Johann Chapoutot avance aussi les difficultés de l’Allemagne à surmonter ses démons. « Si la loi de 1950 est amendée en 1998, ce n’est pas par hasard, soutient-il. Le pays est alors sous le choc de l’exposition organisée par l’historien allemand Hannes Heer et intitulée “La Guerre d’anéantissement. Les crimes de la Wehrmacht 1941-1944”. L’événement débuta en 1995 à Hambourg mais fut montré ensuite à Berlin, Stuttgart et dans d’autres grandes villes jusqu’en 1997. Des centaines de photos témoignaient des exactions commises par les soldats. » Sur le front de l’Est, 27 millions de Soviétiques civils et militaires furent tués contre 7 millions d’Allemands, rappelle l’enseignant à l’université Paris-Sorbonne, auteur d’un « Que sais-je ? » sur l’Histoire de l’Allemagne (PUF, 2014).
Indemnités ou « pensions » déguisées ?
Quoi qu’il en soit, les explications allemandes avancées pour rassurer n’ont pas convaincu. La grogne monte dans plusieurs capitales européennes.
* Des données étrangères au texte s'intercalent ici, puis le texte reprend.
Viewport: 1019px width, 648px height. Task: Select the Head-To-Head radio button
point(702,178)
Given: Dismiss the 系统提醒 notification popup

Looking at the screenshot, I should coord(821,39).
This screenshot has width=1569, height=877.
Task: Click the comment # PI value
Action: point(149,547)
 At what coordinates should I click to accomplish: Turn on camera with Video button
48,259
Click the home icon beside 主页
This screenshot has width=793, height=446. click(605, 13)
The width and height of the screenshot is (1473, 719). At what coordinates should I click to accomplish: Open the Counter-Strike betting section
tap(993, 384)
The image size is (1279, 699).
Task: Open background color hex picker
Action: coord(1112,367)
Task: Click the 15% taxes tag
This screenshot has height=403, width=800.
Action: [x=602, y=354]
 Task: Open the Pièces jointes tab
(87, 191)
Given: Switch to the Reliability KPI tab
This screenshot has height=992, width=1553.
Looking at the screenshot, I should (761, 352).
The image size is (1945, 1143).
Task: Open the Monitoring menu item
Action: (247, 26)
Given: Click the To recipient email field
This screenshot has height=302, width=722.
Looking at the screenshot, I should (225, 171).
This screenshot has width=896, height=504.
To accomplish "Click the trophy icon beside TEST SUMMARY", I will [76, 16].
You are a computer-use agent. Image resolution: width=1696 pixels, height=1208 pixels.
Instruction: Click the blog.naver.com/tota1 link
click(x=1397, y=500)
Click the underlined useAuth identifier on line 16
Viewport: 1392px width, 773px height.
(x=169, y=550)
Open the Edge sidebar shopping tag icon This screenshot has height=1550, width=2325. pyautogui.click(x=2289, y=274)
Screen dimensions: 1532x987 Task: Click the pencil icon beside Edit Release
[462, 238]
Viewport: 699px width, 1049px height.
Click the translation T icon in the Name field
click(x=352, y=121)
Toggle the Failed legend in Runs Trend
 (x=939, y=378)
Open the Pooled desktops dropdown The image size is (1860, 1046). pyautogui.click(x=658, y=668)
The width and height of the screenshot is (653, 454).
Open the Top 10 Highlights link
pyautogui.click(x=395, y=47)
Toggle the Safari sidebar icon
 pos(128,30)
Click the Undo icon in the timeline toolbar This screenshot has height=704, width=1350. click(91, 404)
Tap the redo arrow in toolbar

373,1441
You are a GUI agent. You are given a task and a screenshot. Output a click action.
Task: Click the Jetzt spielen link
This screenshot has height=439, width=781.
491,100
A Paris, on hausse le ton. « Je n’aime pas les situations opaques, affirme Geneviève Darrieussecq. Les réponses administratives ne me suffisent plus. Il faut désormais des explications précises des autorités politiques allemandes pour que nous puissions nous faire une opinion définitive sur les bénéficiaires de ces prestations. » Fin mai, une lettre détaillant l’ensemble des questions françaises en suspens a été envoyée à Berlin par Jean-Yves Le Drian, ministre de l’Europe et des affaires étrangères, qui soutient la démarche de Geneviève Darrieussecq.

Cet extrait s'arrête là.